Material for the task.
::::

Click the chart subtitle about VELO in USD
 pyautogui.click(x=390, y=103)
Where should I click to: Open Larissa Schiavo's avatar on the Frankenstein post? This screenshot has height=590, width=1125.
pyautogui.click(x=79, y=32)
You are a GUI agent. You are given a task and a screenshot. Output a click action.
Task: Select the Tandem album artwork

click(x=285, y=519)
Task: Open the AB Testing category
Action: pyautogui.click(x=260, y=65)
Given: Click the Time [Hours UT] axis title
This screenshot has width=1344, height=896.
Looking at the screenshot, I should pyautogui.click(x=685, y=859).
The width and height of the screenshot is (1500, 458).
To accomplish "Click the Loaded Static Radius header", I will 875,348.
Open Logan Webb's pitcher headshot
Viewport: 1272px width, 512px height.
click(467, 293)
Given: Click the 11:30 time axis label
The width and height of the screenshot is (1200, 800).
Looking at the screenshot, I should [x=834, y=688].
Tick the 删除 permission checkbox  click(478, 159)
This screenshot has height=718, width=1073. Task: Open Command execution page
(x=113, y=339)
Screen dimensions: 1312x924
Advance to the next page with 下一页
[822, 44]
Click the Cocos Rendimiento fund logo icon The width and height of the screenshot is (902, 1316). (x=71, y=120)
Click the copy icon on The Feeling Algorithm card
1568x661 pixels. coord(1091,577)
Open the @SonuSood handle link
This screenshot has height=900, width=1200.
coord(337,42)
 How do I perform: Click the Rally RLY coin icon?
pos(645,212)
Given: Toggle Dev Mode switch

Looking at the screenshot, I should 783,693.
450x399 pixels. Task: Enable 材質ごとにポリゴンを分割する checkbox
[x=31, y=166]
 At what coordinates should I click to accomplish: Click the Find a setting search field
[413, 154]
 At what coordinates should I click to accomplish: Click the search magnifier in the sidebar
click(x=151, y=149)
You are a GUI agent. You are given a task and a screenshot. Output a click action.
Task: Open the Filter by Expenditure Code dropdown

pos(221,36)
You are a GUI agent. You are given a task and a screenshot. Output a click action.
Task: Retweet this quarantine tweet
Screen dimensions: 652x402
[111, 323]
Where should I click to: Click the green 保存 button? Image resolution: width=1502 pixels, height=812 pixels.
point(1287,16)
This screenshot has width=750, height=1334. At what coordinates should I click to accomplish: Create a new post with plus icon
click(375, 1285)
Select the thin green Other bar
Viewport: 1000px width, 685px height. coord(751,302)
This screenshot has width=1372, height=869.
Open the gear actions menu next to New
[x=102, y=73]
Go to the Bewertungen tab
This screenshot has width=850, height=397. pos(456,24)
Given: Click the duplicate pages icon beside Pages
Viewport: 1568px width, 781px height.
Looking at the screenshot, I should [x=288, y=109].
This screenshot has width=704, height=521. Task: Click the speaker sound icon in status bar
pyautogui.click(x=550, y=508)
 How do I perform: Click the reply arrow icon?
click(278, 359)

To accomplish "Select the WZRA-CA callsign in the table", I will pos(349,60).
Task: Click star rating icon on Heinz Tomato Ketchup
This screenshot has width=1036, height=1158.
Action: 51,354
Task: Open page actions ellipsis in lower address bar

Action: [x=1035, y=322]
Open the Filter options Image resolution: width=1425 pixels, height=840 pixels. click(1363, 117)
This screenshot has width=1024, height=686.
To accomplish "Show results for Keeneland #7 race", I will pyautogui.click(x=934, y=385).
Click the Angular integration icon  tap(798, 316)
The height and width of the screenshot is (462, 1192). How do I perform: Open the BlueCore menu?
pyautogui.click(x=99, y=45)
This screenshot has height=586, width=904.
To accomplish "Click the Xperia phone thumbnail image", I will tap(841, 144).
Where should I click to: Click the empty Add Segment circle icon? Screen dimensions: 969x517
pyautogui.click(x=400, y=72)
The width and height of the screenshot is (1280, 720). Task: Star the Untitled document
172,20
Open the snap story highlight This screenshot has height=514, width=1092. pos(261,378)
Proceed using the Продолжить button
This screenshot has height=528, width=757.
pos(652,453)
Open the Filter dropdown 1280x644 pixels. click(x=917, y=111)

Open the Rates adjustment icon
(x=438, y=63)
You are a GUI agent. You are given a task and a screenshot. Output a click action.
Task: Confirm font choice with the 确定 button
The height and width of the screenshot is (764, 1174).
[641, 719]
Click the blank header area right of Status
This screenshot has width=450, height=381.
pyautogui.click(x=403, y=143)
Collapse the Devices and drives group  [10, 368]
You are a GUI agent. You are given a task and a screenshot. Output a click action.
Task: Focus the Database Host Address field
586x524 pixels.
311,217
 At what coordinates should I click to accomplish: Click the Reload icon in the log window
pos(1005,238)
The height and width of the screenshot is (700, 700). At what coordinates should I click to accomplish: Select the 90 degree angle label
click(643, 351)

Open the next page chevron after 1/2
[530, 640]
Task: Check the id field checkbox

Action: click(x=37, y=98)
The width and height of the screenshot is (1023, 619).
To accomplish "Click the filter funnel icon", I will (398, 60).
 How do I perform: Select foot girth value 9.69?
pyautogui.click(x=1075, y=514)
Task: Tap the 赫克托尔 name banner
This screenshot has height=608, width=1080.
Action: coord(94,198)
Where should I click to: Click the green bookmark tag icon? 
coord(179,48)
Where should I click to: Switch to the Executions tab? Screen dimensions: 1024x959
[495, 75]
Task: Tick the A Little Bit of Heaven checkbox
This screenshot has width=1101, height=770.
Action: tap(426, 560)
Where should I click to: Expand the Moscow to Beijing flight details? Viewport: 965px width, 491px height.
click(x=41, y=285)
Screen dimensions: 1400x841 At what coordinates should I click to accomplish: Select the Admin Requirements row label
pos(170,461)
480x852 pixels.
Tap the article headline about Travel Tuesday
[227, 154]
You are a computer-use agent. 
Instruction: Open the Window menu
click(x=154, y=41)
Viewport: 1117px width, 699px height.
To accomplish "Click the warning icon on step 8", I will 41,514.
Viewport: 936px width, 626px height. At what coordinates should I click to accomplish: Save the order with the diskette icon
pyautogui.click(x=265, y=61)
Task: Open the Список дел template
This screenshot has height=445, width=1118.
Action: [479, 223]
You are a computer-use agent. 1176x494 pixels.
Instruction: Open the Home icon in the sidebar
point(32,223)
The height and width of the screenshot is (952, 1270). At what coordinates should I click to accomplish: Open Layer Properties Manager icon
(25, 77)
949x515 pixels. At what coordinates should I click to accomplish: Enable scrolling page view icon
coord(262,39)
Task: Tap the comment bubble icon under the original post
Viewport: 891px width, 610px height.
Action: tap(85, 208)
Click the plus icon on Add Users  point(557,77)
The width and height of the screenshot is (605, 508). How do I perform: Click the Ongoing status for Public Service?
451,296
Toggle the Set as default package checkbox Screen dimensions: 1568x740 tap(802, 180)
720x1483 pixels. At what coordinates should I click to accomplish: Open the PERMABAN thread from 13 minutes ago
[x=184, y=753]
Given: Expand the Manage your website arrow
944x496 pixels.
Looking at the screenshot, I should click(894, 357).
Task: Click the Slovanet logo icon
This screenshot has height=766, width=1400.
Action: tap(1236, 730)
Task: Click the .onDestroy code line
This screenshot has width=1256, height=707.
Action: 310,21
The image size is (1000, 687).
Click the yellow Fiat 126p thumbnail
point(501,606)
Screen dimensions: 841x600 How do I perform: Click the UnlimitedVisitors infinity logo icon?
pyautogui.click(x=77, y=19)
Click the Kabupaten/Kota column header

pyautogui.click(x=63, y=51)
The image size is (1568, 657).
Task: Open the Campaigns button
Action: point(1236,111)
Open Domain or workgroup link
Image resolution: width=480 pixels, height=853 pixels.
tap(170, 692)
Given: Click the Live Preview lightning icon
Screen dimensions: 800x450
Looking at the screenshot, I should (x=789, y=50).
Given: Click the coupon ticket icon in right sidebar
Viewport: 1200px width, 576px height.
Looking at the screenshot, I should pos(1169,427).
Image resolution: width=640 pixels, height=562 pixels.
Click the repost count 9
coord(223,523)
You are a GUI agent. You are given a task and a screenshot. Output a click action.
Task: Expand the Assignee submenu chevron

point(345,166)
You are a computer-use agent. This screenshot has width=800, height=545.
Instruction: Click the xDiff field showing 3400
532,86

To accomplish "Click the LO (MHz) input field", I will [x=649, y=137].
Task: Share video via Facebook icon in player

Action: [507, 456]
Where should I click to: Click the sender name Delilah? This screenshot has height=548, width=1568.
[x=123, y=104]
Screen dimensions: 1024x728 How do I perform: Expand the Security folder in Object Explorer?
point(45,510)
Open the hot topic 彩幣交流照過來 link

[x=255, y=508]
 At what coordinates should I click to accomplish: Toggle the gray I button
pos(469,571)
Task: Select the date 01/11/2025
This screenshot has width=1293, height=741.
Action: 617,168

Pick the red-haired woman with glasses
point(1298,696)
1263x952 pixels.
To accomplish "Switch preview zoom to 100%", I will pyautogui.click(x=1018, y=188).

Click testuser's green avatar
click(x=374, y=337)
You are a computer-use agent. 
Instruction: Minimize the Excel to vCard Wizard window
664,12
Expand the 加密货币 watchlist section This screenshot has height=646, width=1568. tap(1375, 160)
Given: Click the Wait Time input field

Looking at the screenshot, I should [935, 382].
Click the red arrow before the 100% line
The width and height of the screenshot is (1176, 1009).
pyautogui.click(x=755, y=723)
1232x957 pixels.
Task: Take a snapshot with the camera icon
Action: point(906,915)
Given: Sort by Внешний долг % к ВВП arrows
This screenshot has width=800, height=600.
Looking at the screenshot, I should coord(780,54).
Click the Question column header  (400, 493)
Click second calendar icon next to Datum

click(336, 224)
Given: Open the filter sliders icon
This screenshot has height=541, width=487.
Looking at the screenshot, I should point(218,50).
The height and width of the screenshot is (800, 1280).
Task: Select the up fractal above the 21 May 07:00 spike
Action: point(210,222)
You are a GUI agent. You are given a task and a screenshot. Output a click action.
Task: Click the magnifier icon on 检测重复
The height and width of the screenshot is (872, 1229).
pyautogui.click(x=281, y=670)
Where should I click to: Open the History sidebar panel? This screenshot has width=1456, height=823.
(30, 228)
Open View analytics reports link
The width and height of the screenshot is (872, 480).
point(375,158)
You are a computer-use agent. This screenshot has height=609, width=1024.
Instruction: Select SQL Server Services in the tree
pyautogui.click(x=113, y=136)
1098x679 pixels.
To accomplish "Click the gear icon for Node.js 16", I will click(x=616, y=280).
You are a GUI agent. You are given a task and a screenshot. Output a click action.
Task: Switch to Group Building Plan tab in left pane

::::

Problem to work on. What are the lines above, starting at the one with "Open the snap" and ending at the one with "Task: Confirm font choice with the 确定 button"? Give them again exactly, and only them.

Solved problem.
Open the snap story highlight This screenshot has height=514, width=1092. pos(261,378)
Proceed using the Продолжить button
This screenshot has height=528, width=757.
pos(652,453)
Open the Filter dropdown 1280x644 pixels. click(x=917, y=111)

Open the Rates adjustment icon
(x=438, y=63)
You are a GUI agent. You are given a task and a screenshot. Output a click action.
Task: Confirm font choice with the 确定 button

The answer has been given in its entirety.